I took no chances. We stocked up on candy – little packs of M&Ms, ‘fun-size’ Snickers bars, that sort of thing (by the way, there’s nothing ‘fun’ about a chocolate bar the size of your big toe). You cannot give them home-made treats such as cookies or apple pie here, nor even fruit. A few years back, there were a few cases of apples being poisoned (surely in the spirit of Snow White?), and razor-blades being inserted into candy. To this day, hospitals all over America offer a free x-ray service on Hallowe’en to check sweets for razors – they really have taken the fun out of the fear factor here, haven’t they. Anyway, the trick-or-treaters started knocking as soon as the Sun went down, pint-sized candy-addicts in badly thought-out costumes, most of them Mexican, all of them sugar-crazed. One girl had made no effort at all, dressing in her pyjamas and putting colored glitter on her cheeks. Does that deserve a candy? She had a pillow-case with her, expecting to fill it; to be honest, she looked like she usually did fill it, and empty it just as quickly. But on the whole the children were far more imaginative than the ‘bin-liner cloak’ witches costumes of my own and many other Brits’ childhoods. Thankfully, however, we suffered no ‘tricks’ (that I know of…), and I still have a few sweets to nibble on. The night of fear is over.
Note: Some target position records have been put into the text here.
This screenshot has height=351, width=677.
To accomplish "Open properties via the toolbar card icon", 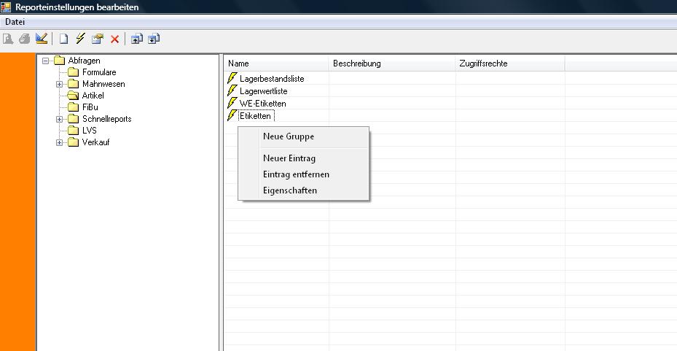I will click(x=98, y=39).
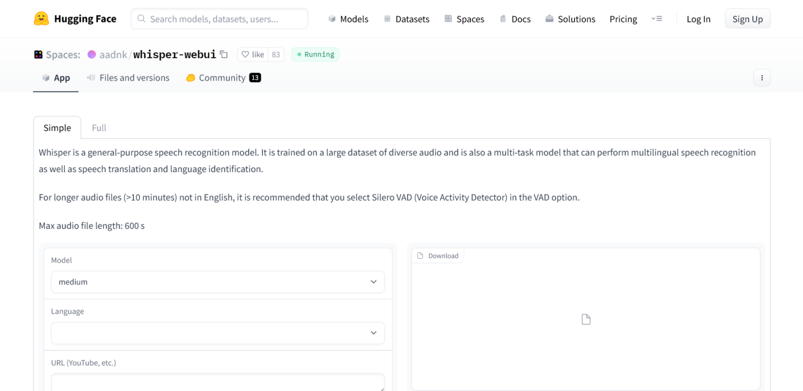The width and height of the screenshot is (803, 391).
Task: Click the Datasets navigation icon
Action: click(x=386, y=18)
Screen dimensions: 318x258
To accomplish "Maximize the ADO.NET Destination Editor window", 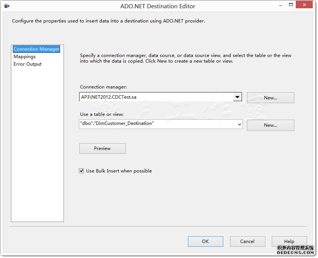I will click(291, 5).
Yet there are some, apparently, who feel that it would be better to pretend that Hallowe’en does not exist at all. I don’t mean those who turn out the lights, close the blinds and wait for the doorbell to stop ringing. I have been told that there are now many schools which refuse to acknowledge Hallowe’en at all, and have cancelled the costume-wearing traditions seen by many American schoolchildren as a rite of passage. It is now celebrated as ‘Harvest Day’, and all of the ghosts and scary stories have been removed. Now that is what I call uncivilized.